● Action item:
Print all of the data exactly.

● Records supplied:
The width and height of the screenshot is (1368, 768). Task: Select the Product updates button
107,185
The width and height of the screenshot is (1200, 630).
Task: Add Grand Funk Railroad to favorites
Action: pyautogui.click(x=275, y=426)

● Solution for this exercise:
The width and height of the screenshot is (1368, 768). Task: Select the Product updates button
107,185
The width and height of the screenshot is (1200, 630).
Task: Add Grand Funk Railroad to favorites
Action: pyautogui.click(x=275, y=426)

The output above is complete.